Tim Rowe, State of StreamingBut you but you took, but you were able to to I I think what's really admirable about that was you said this is the thing that I'm most interested in, this is the thing I'm most passionate about. I see that the the conventional wisdom says this is a dying thing, but I want to apply my focus there and I want to see what I can create from that intentional focus. I just don't I don't know that everyone has that same belief in themselves to bet the farm, to burn the boats, and you were willing to do that when in a moment in time where, hey, you know what, it would have made sense if you wanted to change focus. So, okay, so you go through this whole experience, you're you're going through the the the program, and obviously you've since graduated. So take us now post grad, StreamScoop. It's this super successful project. You you get an A. Hopefully, you get an A on this and like totally crush the course, right?

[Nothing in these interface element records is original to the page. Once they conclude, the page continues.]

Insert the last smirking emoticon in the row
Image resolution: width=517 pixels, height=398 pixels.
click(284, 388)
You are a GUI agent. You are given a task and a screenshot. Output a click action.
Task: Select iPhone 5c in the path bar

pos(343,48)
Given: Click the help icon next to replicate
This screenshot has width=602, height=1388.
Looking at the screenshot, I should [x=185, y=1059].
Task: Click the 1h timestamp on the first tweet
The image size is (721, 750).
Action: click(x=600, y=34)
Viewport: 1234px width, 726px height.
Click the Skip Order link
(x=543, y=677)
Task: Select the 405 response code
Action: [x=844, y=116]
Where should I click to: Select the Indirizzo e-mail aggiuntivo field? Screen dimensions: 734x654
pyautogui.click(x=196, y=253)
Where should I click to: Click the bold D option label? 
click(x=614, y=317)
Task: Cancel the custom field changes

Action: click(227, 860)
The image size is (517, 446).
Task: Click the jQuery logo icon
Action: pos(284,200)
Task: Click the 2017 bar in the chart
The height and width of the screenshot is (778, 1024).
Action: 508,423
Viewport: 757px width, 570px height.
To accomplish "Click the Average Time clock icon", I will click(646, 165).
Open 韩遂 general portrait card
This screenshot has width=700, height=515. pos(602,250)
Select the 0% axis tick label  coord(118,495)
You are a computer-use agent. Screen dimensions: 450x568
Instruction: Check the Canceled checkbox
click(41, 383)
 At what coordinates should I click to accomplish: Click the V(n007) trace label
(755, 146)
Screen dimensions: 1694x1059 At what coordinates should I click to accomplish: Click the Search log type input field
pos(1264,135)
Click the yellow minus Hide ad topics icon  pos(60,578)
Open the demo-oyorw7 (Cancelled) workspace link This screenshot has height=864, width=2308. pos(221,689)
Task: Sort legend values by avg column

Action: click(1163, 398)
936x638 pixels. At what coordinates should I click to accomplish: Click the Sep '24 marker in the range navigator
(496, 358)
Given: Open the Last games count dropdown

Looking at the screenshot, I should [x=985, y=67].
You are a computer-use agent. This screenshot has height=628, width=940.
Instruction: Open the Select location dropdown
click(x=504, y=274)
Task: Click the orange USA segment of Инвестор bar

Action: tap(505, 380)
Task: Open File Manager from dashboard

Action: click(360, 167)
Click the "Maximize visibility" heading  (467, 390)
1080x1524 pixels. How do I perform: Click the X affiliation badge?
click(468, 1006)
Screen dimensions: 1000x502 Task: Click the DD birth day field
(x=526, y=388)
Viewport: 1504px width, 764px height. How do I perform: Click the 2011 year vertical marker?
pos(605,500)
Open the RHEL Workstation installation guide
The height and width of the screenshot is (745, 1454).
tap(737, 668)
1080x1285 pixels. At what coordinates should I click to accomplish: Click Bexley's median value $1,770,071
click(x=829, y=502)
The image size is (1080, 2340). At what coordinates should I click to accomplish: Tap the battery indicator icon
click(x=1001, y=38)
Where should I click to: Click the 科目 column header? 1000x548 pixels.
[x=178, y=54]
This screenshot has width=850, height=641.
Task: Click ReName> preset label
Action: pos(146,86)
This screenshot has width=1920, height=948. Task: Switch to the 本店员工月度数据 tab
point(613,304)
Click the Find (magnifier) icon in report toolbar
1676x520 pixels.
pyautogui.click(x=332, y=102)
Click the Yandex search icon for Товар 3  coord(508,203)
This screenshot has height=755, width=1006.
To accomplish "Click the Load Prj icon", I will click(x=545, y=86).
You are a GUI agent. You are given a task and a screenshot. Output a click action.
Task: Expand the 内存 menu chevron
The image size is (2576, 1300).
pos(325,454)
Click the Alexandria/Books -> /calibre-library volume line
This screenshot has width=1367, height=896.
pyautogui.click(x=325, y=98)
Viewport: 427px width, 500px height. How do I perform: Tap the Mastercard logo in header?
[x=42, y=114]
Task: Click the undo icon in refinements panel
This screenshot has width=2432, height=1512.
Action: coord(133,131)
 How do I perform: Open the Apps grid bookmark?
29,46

Josh Matthews, StreamScoopYeah, absolutely. I I definitely got an A. But yeah, I so I graduated with my master's in mass communications, my MMC about a year ago, maybe a little a year and a half, maybe some change here. Thank you. I appreciate it. But yeah, I I love my program here, and I I really I loved building infographics and print journalism. And that senior year I was really inspired by I didn't even realize it, but you know, as a kid, I had all these superhero encyclopedias, and they're really they're these really great infographics, and they inspired me. And I mean, I I really I wanted to find the data and the information from that point. And that's why I started the study. And once I started to do these cool data analyses, I realized a lot of people are confused about streaming. A lot of people don't know where to stream sports, they don't know where to what's coming out on streaming, or if something's coming out on linear TV, if they want to watch America's Got Talent, how can they stream it? When can they stream it? That was there was a lot of confusion then, and so I was really inspired to create my newsletter StreamScoop. It's been about a year and a half since I've been publishing articles, but yeah, I have four articles that I kind of publish a month, three a week, and then one kind of monthly that's a data analysis. But I mean it's really cool information. I just I really want to break down these insights for consumers.
Tim Rowe, State of StreamingLet's start there. Let's start with the the monthly piece, which is the data analysis. Is that right? That's the monthly one.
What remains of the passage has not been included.